I’m halfway through an ambitious research project, in which I examine how other countries educate their high-ability kids in the hope that we might pick up tips that would prove useful in improving the woeful state of “gifted education” in the U.S. (In case you’ve forgotten what’s woeful about it, look here, here, and here.)
So far, I’ve checked out eight lands worth taking seriously, all of which have done pretty well over the years on PISA, TIMSS, and similar measures and all of which are fairly termed “competitors” in the planetary economy. (I’m talking about Japan, Taiwan, Singapore, Korea, Western Australia, England, Finland, and Hungary.) I will soon have more observations from Canada and countries in Europe. Here are a dozen early impressions:
- Nobody has blown me away with a perfect approach. Singapore probably comes closest. As one might expect, they take human-capital development seriously at every level—but at present, their full-on gifted-ed program is limited to 1 percent of the population, which seems skimpy. (It’s under review and may be expanded.)
- There’s scant coordination between what passes for gifted education in the early and middle grades and what happens at the high-school level. Japan, Korea, Taiwan, Finland, and Hungary, for example, all have some ultra-selective high schools that end up giving some smart kids an impressive education, but these are preceded by thin supplemental programs (a couple of hours a week) in the earlier grades or, in Japan’s case, essentially nothing. Japanese culture prefers to act as if nobody is smarter than anybody else. This means parents who have kids they hope are smart, or just kids they want to get into high-status high schools, resort to private after-school programs known as “juku”—which only works, of course, if they have the financial wherewithal to pay the fees. (Finland is culturally similar in this way but has no juku.)
- This lack of synchrony leads to bizarre situations, such as an arts-keen kid finding a program that’s right for him at one level but only in science, or maybe nothing, at the next level and youngsters welcomed into “gifted” program as late as ninth grade who find no openings in suitable high schools starting in tenth.
- Total enrollments are declining almost everywhere I went (not in Western Australia, but few people live there!), which you’d think would make access to selective gifted-ed programs easier. But budgets are also tight and—as will sound familiar—smart kids aren’t seen as very “needy.”

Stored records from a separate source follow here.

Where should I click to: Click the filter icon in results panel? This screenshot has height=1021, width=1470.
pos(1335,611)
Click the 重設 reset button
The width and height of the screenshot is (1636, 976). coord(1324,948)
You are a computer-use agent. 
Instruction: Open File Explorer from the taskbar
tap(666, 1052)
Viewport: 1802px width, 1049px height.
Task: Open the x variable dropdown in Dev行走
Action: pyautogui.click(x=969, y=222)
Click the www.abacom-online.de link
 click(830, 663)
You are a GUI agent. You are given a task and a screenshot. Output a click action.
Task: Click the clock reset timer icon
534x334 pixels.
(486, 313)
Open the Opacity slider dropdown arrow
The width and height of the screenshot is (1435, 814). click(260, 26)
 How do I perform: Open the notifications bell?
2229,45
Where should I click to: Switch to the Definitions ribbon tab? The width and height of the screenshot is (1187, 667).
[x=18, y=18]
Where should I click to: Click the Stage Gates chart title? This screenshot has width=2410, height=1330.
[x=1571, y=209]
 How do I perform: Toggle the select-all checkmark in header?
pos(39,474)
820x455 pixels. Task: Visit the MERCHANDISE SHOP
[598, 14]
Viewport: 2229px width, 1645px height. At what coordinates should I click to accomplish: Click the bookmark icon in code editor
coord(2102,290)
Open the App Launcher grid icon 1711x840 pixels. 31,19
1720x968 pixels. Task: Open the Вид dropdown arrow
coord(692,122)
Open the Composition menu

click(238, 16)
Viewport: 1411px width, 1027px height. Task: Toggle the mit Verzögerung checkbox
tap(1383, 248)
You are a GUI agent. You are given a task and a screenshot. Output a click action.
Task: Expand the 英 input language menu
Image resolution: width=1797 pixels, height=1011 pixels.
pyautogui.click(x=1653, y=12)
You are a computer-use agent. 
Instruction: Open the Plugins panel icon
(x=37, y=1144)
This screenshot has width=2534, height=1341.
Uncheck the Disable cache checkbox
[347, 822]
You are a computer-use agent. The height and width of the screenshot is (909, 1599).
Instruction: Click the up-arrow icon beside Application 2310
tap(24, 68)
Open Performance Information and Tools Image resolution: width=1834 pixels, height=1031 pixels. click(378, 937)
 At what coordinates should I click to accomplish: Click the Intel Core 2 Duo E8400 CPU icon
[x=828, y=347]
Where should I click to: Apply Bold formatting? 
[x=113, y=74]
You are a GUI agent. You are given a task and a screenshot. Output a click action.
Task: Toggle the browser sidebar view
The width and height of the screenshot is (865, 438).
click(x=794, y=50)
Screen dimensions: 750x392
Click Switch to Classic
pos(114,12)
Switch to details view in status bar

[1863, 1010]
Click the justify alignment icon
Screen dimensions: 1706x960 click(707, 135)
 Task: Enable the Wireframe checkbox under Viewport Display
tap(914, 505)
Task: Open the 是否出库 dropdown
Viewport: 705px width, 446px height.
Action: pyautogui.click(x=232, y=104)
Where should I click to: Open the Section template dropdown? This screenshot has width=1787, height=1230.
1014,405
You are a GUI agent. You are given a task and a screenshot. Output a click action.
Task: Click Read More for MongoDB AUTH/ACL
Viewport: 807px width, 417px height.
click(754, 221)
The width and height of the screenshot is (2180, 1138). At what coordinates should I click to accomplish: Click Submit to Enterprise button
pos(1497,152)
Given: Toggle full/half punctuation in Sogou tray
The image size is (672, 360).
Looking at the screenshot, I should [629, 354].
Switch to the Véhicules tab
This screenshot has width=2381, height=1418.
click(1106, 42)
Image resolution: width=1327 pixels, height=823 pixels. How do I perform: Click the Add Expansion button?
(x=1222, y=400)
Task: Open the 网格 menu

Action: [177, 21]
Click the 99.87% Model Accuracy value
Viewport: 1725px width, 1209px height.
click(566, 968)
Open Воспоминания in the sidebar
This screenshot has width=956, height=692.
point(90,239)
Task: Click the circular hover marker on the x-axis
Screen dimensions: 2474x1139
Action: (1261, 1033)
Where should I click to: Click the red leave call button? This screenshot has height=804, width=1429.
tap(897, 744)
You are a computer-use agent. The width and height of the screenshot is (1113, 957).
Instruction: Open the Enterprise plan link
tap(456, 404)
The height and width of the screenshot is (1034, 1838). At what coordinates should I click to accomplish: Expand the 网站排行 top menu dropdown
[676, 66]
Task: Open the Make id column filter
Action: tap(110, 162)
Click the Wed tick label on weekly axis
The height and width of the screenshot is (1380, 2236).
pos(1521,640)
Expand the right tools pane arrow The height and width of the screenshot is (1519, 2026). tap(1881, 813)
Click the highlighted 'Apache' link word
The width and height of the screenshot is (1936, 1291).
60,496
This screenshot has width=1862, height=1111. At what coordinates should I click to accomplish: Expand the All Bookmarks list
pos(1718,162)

- On the other hand, particularly when it comes to selective high schools, the resourcing can be lavish, albeit not available to many students. I’ve been in (public) schools where the pupil/teacher ratio is just four to one and the equipment and facilities verge on awesome.
- I’m finding real ambivalence as to whether the rationale for gifted education is “every child deserves the education that works best for him/her” or “the country’s future depends on developing potential inventors, scientists, and leaders.” Educators tend toward the former view, big-picture policymakers toward the latter. (In my eyes, both arguments have merit.)
- Science and math are in the ascendancy wherever there’s gifted education in Asia, partly because that’s what parents want for their kids and partly because countries are worked up about “STEM” (or STEAM). In Europe, on the other hand, the arts—music especially—are very big deals. This is associated with the predictable gender imbalance, with boys tending to predominate in the science-gifted programs and schools and girls in those oriented toward the arts.
- Save for some tracking and ability grouping within heterogeneous classrooms, nobody is doing gifted education, at least the publicly financed kind, in the early grades. Fourth grade (i.e., nine- or ten-year-olds) seems to be the starting point for both supplemental and “pull-out” programs.
- Nobody is compensating well for the absence of pushy, prosperous, influential parents. That is to say, disadvantaged kids, however able they may be, are indeed at a disadvantage in terms of accessing gifted programs, supplemental activities, and selective schools. This is apt to turn out to be toughest nut, and we may find no really good way for public policy to crack it. (I’m still hunting and hoping. Hungary is trying hard.) Moreover, a lot of gifted-ed programs and schools, even in the public sector, carry costs that parents must bear, ranging from ambitious field trips to summer camps to basic transportation.
- Though many parents seem content to cram knowledge and higher test scores into their kids as rapidly as possible, educators and policymakers in the “gifted” world are paying more attention to nurturing qualities like “creativity” and “independent research” in high-ability youngsters.
- The gifted-ed world is so far making feeble use of online opportunities to enrich and extend student learning, either in school or out. Thinly populated Western Australia is making some headway here—for kids who live “in the country,” as they say—but mostly it’s via real-time online classes taught by regular teachers sitting in regular schools.
- How to get into a gifted program or school? This varies enormously, from old-fashioned IQ testing to teacher observation/recommendation to student applications and interviews (and sometimes all of the above and more). This is related to the fact that, as in the U.S., there’s widespread uncertainty as to what exactly constitutes giftedness and how best to identify it. How much, for example, takes the form of innate intellect and how much is the product of “developed skills”? (Francois Gagne’s “model” is taken seriously in many places.)